胸腺基质淋巴细胞生成素通过STAT3信号通路促进人肺成纤维细胞参与哮喘患者气道重构
2012/12/31
摘要
本实验研究胸腺基质淋巴细胞生成素(TSLP)在哮喘患者气道重构中的作用及其调节机制。收集哮喘患者和健康对照者的支气管活检标本,采用特异性抗体染色,检测TSLP、α-SMA 和I型胶原表达。为研究TSLP的调节通路,通过shRNA和基因转染,分别对人肺成纤维细胞(HLF-1)进行TSLP基因沉默和过表达,采用ELISA和western blot检测TSLP受体(TSLPR)的表达水平。TSLP信号通路中,采用Western blot检测总的STAT3、STAT5和磷酸化STAT3(pSTAT3)、STAT5(pSTAT5)、TSLP、α-SMA和I型胶原蛋白表达。α-SMA和I型胶原的mRNA表达采用实时逆转录检测。为进一步在HLF-1确认TSLP-STAT3信号通路,采用靶向小分子抑制STAT3活性,而后检测TSLP 诱导的α-SMA 和I型胶原蛋白和mRNA表达。首先,哮喘患者气道上皮细胞的TSLP、α-SMA和I型胶原存在过表达。第二,STAT3活性和α-SMA与I型胶原的表达受TSLP的调控。特别是,HLF-1细胞引入TSLP后能诱导pSTAT3、α-SMA和I型胶原表达,而沉默TSLP后,α-SMA和I型胶原表达受到抑制。第三,给予STAT3抑制剂后,pSTAT5无显著变化;TSLP诱导的α-SMA和I型胶原表达依赖于STAT3。采用靶向小分子抑制STAT3活性后,未能检测到TSLP诱导的α-SMA和I型胶原表达。TSLP在哮喘患者气道重构中的作用是通过STAT3信号通路实现的。
(林江涛 审校)
Cell Biochem Funct. 2012 Nov 27. doi: 10.1002/cbf.2926. [Epub ahead of print]
Thymic stromal lymphopoietin promotes asthmatic airway remodelling in human lung fibroblast cells through STAT3 signalling pathway.

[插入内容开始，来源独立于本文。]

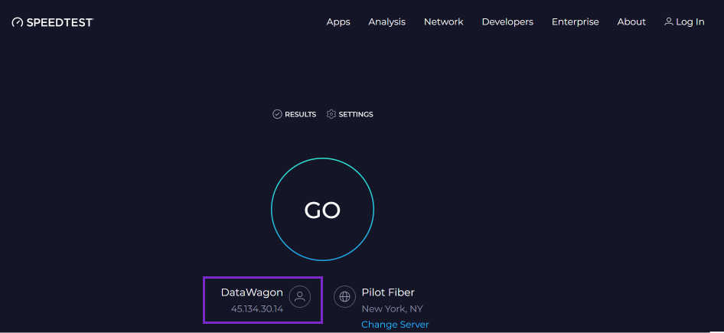
Task: Click the Settings gear icon
Action: (331, 114)
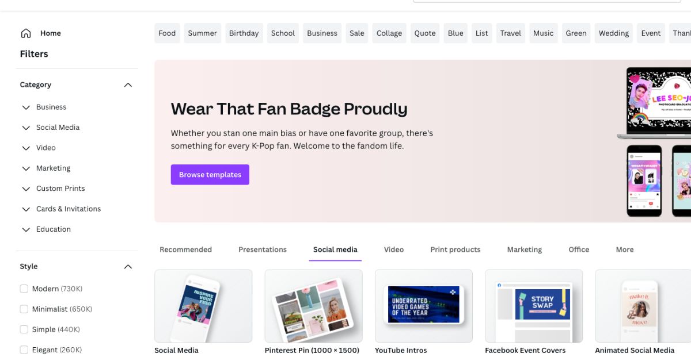Open the More tab

[624, 249]
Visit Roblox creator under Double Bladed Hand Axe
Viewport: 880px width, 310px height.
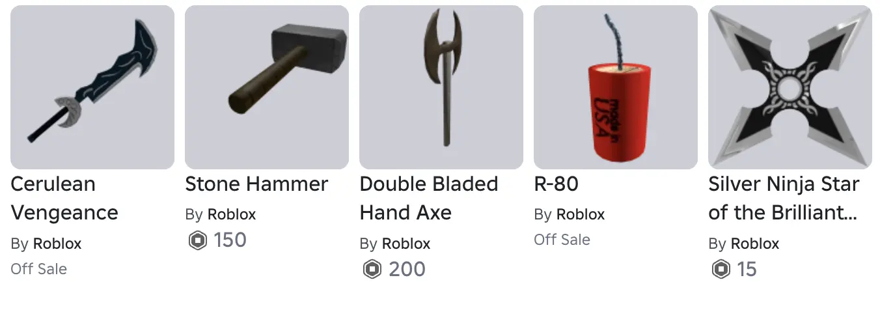406,244
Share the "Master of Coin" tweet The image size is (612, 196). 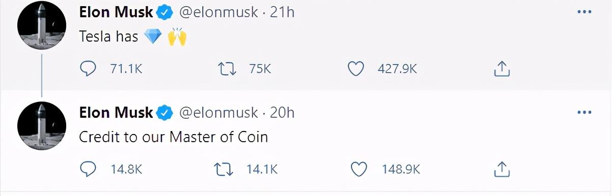point(502,169)
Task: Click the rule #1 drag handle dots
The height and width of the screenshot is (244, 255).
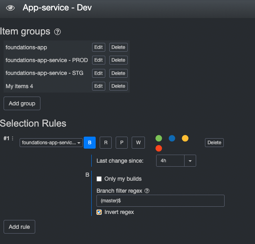Action: 12,139
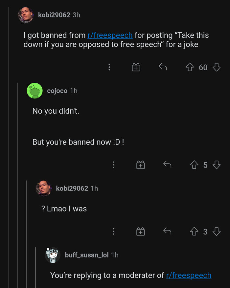Click buff_susan_lol's snoo avatar
Image resolution: width=230 pixels, height=288 pixels.
pos(53,255)
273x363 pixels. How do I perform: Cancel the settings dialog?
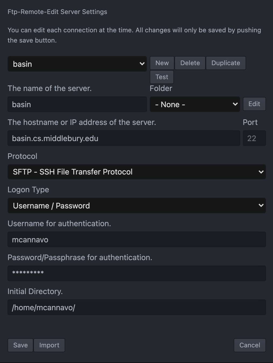[250, 345]
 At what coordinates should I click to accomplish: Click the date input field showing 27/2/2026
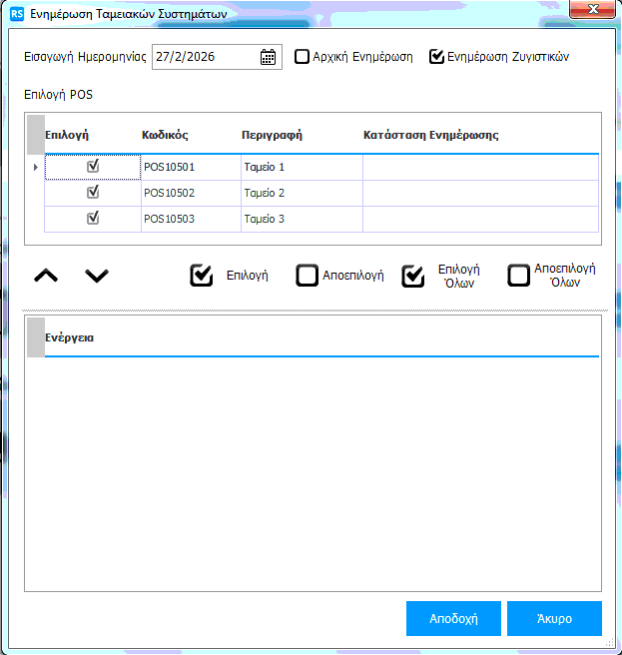[204, 57]
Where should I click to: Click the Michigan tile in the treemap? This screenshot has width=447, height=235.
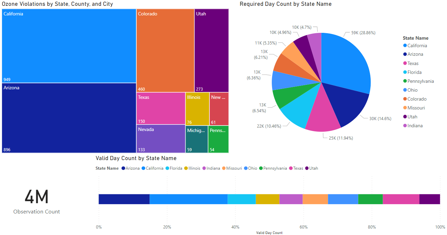click(x=196, y=139)
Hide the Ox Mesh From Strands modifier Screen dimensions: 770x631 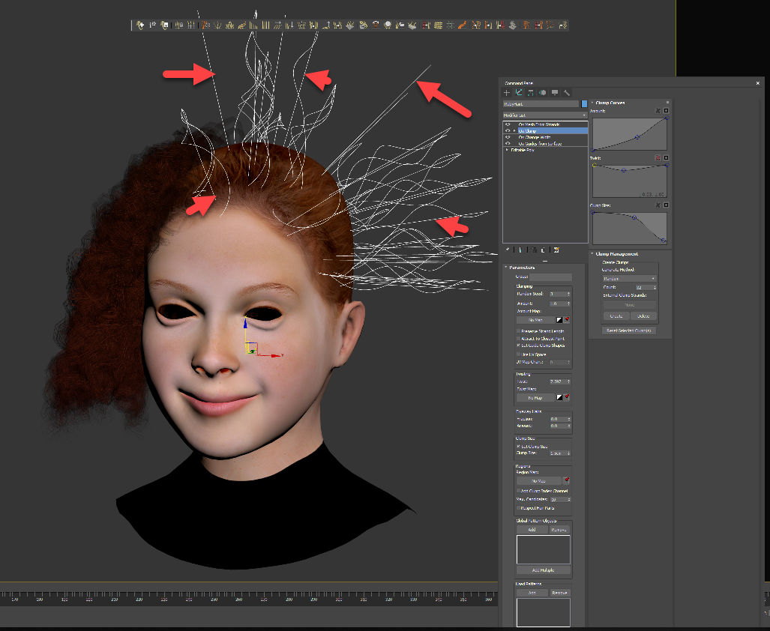click(x=508, y=124)
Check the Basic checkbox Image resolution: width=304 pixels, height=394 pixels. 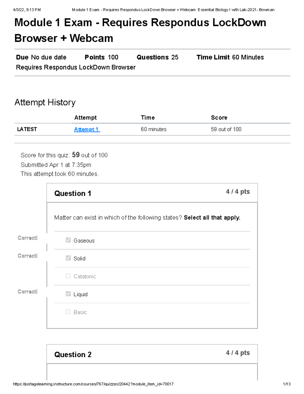(x=68, y=312)
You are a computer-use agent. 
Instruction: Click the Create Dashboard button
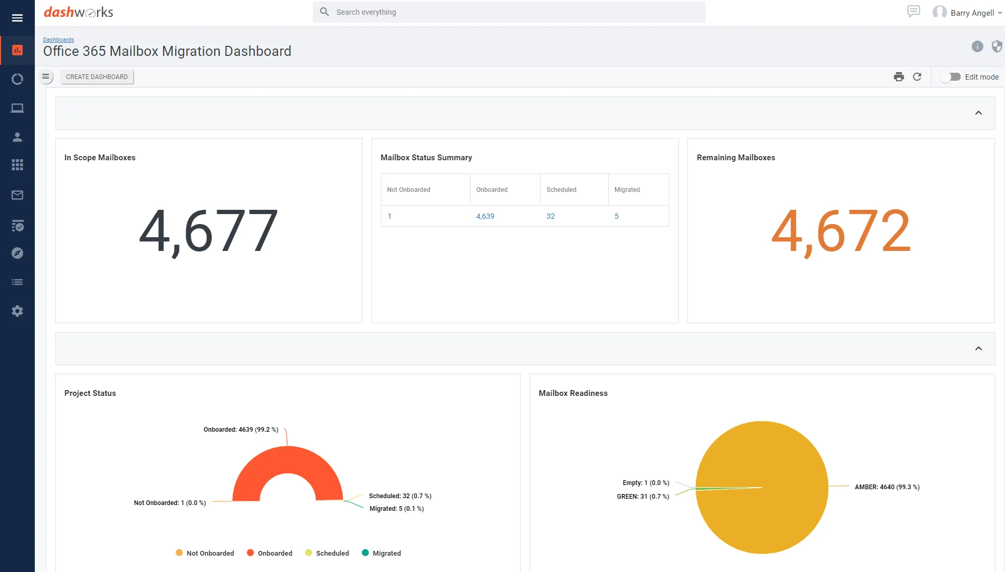tap(97, 77)
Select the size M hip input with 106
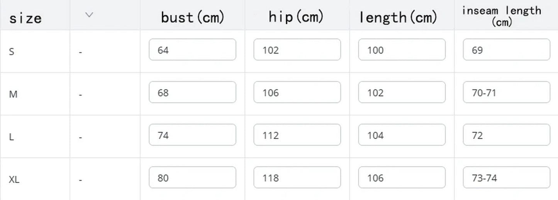558x200 pixels. [297, 92]
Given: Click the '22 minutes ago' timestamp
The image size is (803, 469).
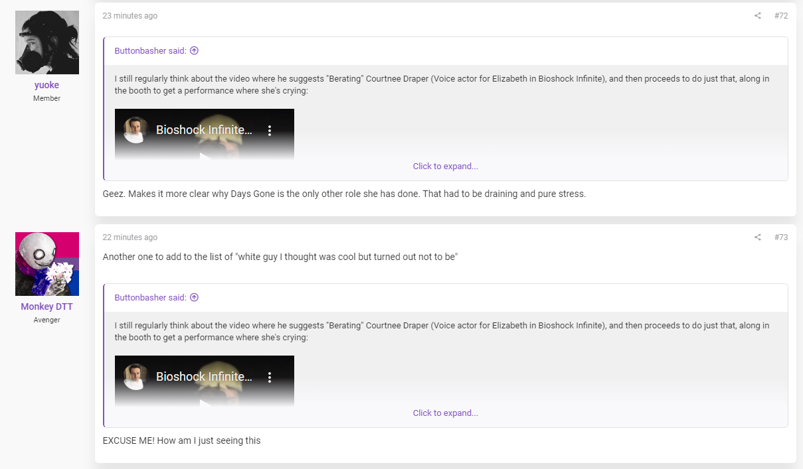Looking at the screenshot, I should [130, 237].
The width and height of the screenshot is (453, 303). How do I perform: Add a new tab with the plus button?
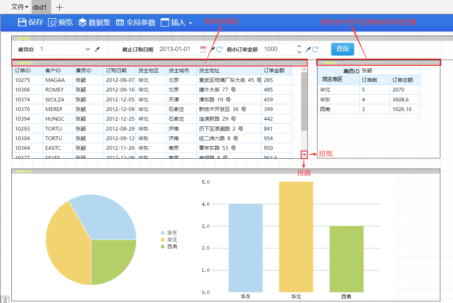[x=59, y=7]
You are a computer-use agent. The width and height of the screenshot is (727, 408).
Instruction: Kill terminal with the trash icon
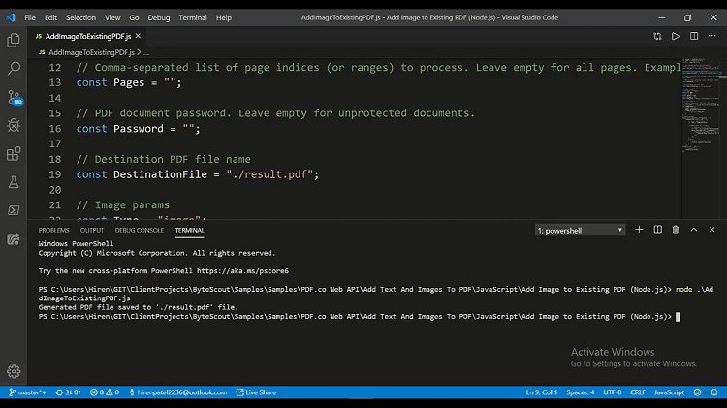[x=676, y=230]
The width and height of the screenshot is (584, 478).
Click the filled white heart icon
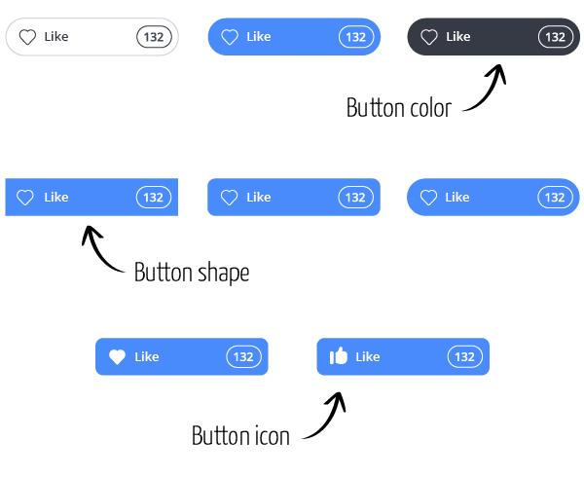click(x=117, y=357)
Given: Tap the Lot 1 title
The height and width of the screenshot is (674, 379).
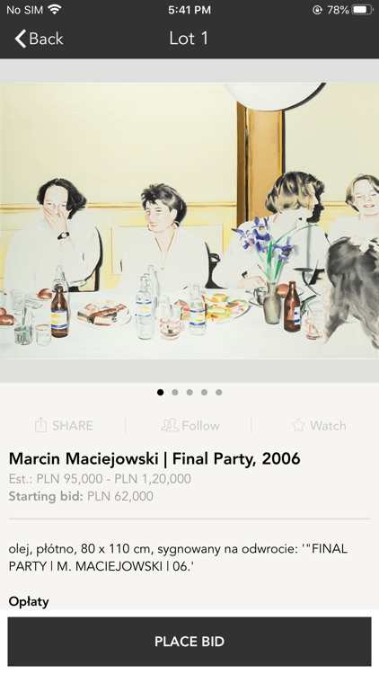Looking at the screenshot, I should pyautogui.click(x=189, y=39).
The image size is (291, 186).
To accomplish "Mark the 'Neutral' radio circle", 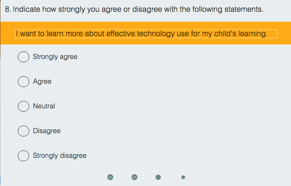I will click(24, 106).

Wu J, Liu F, Zhao J, Wei Y, Lv J, Dong F, Bi W, Wang X, Wang J, Liu W, Dong L, Tian H.
Source
Department of Pulmonary Medicine, Qilu Hospital of Shandong University, Jinan, Shandong, China.
Abstract
This study aimed to identify the role and regulation of thymic stromal lymphopoietin (TSLP) in asthmatic airway remodelling. To identify the expression of TSLP, α smooth muscle actin (α-SMA) and collagen I in bronchial tissues, bronchial biopsy specimens were collected from patients with asthma and healthy controls and stained with specific antibodies, respectively. To characterize the signalling pathways regulated by TSLP, we silenced or overexpressed TSLP in human lung fibroblast (HLF-1) cells by shRNA approaches or transfection and detected the expression of TSLP receptor (TSLPR) by enzyme-linked immunosorbent assay and Western blot analysis. In TSLP signalling pathway, the protein expression of total signal transducer and activator of transcription 3 (STAT3), STAT5, the phosphorylation of STAT3 (pSTAT3) and STAT5 (pSTAT5), TSLP, α-SMA and collagen I were also detected by Western blotting. In addition, the α-SMA, collagen I and mRNA expression were determined by real-time reverse-transcription. To further confirm the TSLP-STAT3 signalling pathway in HLF-1 cells, we inhibited STAT3 activity by targeted small molecules and then detected TSLP-induced expression of α-SMA and collagen I in both mRNA and protein levels by quantitative real-time reverse-transcription and Western blotting, respectively. First, overexpression of TSLP, α-SMA and collagen I was detected in epithelium collected from patients with asthma. Second, STAT3 activity and the expression of α-SMA and collagen I were controlled, regulated by TSLP. Specifically, the pSTAT3, α-SMA and collagen I were induced by the introduction of TSLP in HLF-1 cells, and the repression of α-SMA and collagen I was detected after TSLP silencing. Third, no changes of pSTAT5 were found in the presence of the STAT3 inhibitor, and TSLP-induced α-SMA and collagen I upregulation is in a STAT3 dependent manner. If we inhibit STAT3 activity by STAT3 targeted small molecules, TSLP-induced α-SMA and collagen I upregulation cannot be detected. The functions of TSLP in asthmatic airway remodelling were performed through STAT3 signalling pathway.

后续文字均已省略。